Option 2: Leave It Be
Benefits: One of the key benefits to leaving your money in some sort of a tax-sheltered vehicle--whether the old 401(k) or an IRA--is that you'll continue to enjoy tax-deferred compounding on your money (or tax-free compounding). This is arguably a particularly big advantage in retirement, as bonds and other income-producing securities take up a large share of your portfolio. That's because you won't owe tax on these investments' income distributions; you'll just owe tax when you yourself begin pulling money out.
It can also make sense to leave the money in your old 401(k) if your former employer offered a gold-plated plan with lots of low-cost options, some of which were exclusive to your company. For example, some plans provide access to ultra-cheap institutional share classes, and you won't find a stable-value fund outside of the confines of a 401(k) plan, either. (Many retirees have told me that their stable-value option is the sole reason they've left assets in their former employer's 401(k) rather than pulling it out.) Provided you're not paying any administrative costs that override the benefits of those exclusive options, sticking with an old 401(k) plan can make sense.
Leaving the money in your former employer's plan can also be the right choice under certain circumstances. For example, people who will need to tap their 401(k) assets prior to age 59 1/2 are also better off leaving the money in the plan rather than rolling it over to an IRA, because they can avoid the penalty on early withdrawals once they hit age 55 and are separated from service during or after the year in which they turned 55. Just be sure to fully assess your portfolio's long-run sustainability before contemplating withdrawals at such an early age. Also note that some 401(k) plans may not allow the age-55 withdrawal option.
In addition, assets in a 401(k) often have better creditor protections than assets in an IRA, though the protections vary by state. Finally, if employer stock consumes a big share of your 401(k), you may save on taxes by leaving the money inside of the plan rather than rolling it over.
Disadvantages: The key disadvantage to leaving the assets behind is that some 401(k) plans are costly and subpar. If that describes your plan, you'll be better off rolling the money over into an IRA, where you'll enjoy full discretion over your investment selection rather than having to stick with a preset menu.
Option 3: Roll It Over
Benefits: As with leaving money behind in a 401(k), rolling money into an IRA enables you to enjoy tax-deferred compounding (or tax-free compounding, in the case of Roth IRA assets) as long as the money remains in the account.
However, a rollover to an IRA can beat holding money in a 401(k), if your 401(k) plan is costly or you've been frustrated by its menu of investing choices.
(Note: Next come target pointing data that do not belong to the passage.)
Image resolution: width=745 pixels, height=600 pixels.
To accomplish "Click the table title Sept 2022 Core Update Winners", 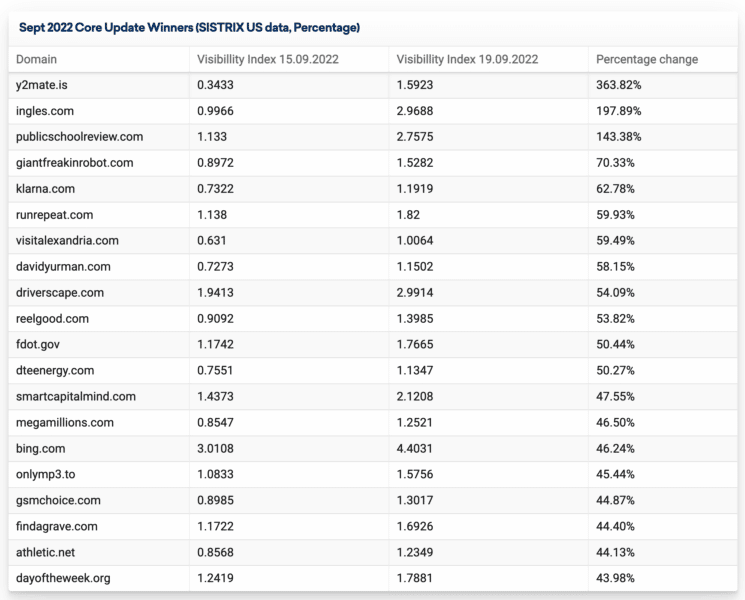I will coord(189,27).
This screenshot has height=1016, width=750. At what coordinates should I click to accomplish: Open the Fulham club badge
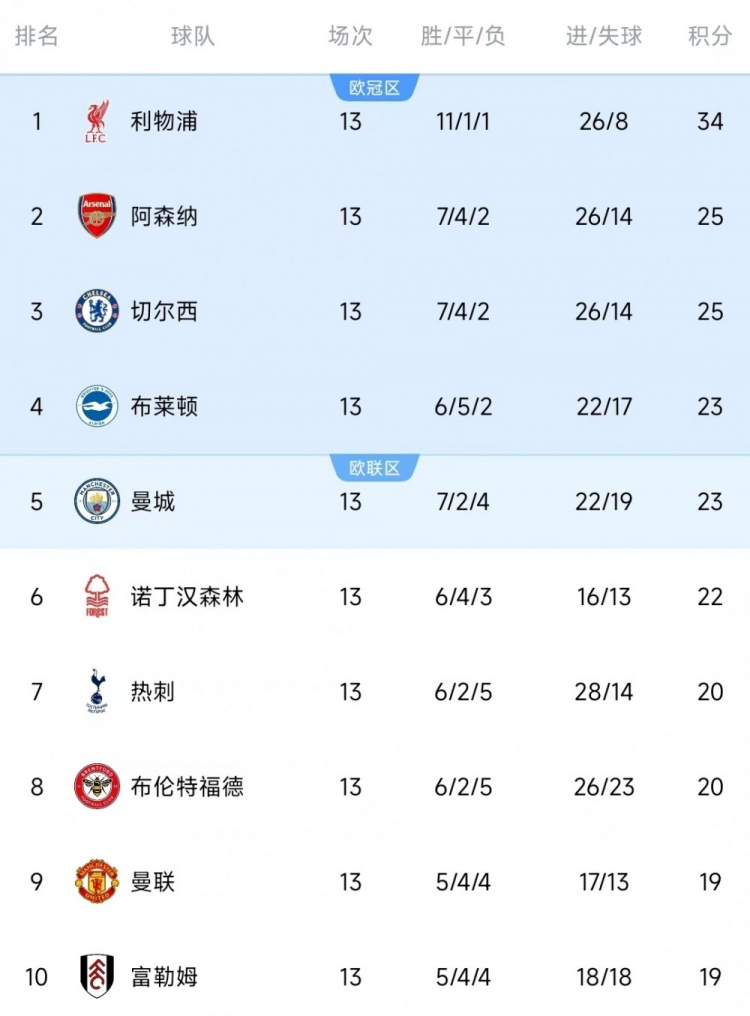[x=97, y=976]
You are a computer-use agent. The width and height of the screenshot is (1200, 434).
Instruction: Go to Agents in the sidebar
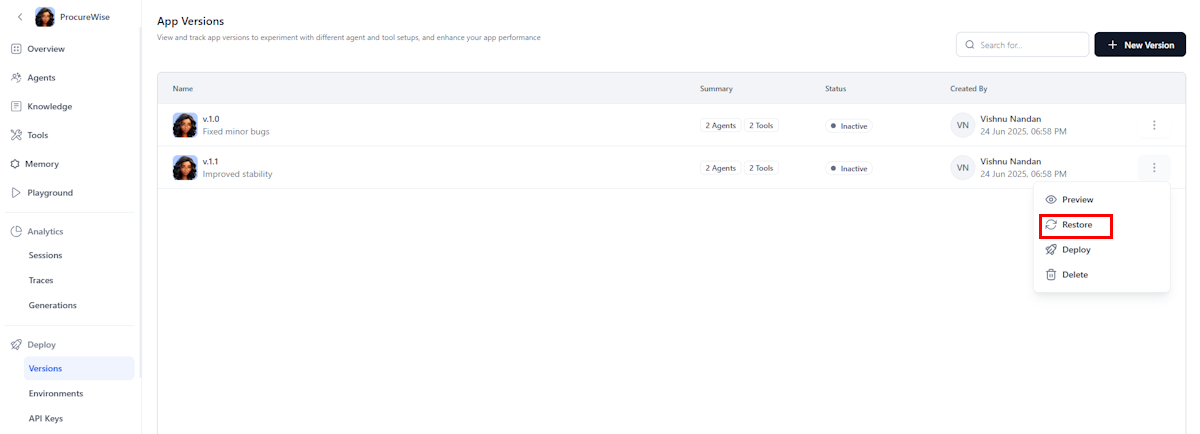pos(41,78)
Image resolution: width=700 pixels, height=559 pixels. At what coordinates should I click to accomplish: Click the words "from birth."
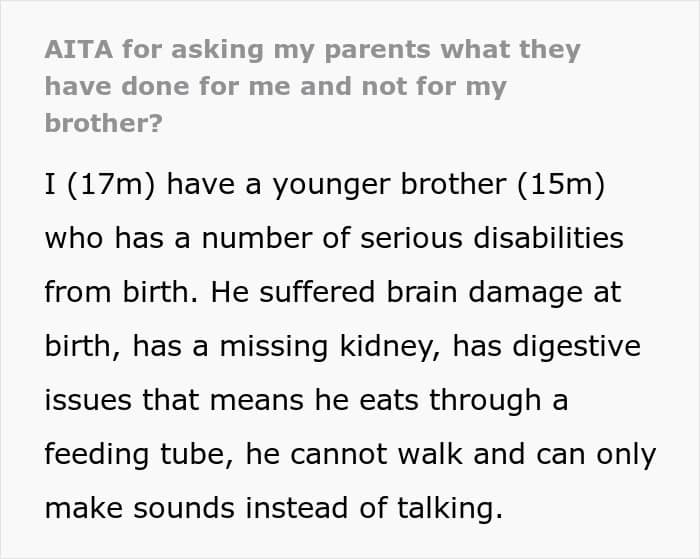(x=121, y=292)
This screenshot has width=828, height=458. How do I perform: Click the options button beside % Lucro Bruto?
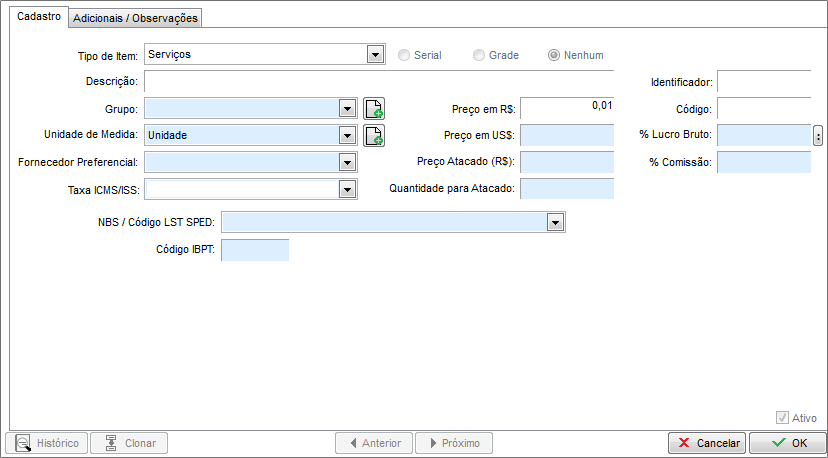(x=818, y=135)
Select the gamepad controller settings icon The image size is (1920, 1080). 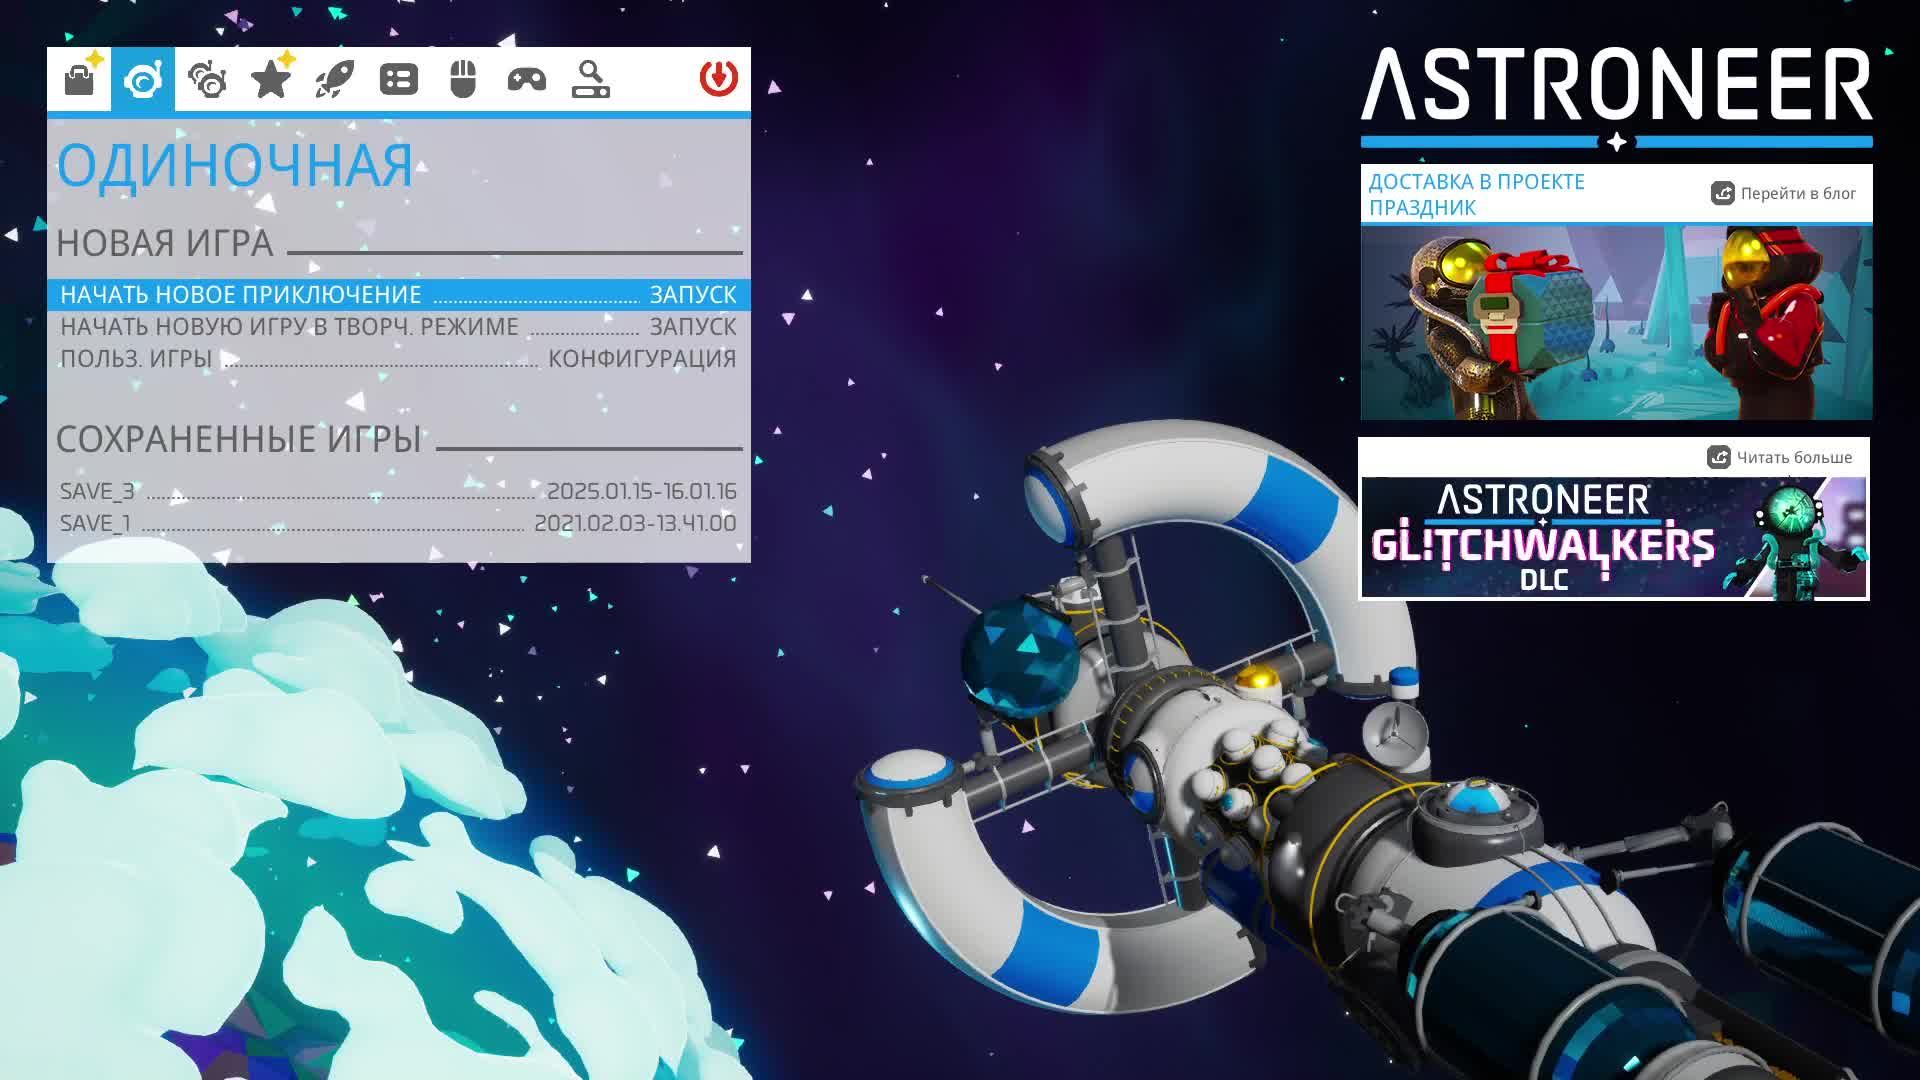pyautogui.click(x=527, y=80)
You'll have a wider choice set and won't typically pay administrative expenses to hold your money inside of an IRA. Retired investors may find their 401(k) plans' fixed-income options are particularly limited, whereas IRA investors can pursue a full range of bond options, including high yield, floating rate, and TIPS investments.
Disadvantages: As noted above, IRA assets don't always have the same creditor protections that 401(k) assets do. Moreover, even as some investors might feel stymied by their 401(k)'s sometimes-limited menu of choices, that abbreviated menu can help keep you out of overly risky, narrowly focused options that are readily available for IRA investors.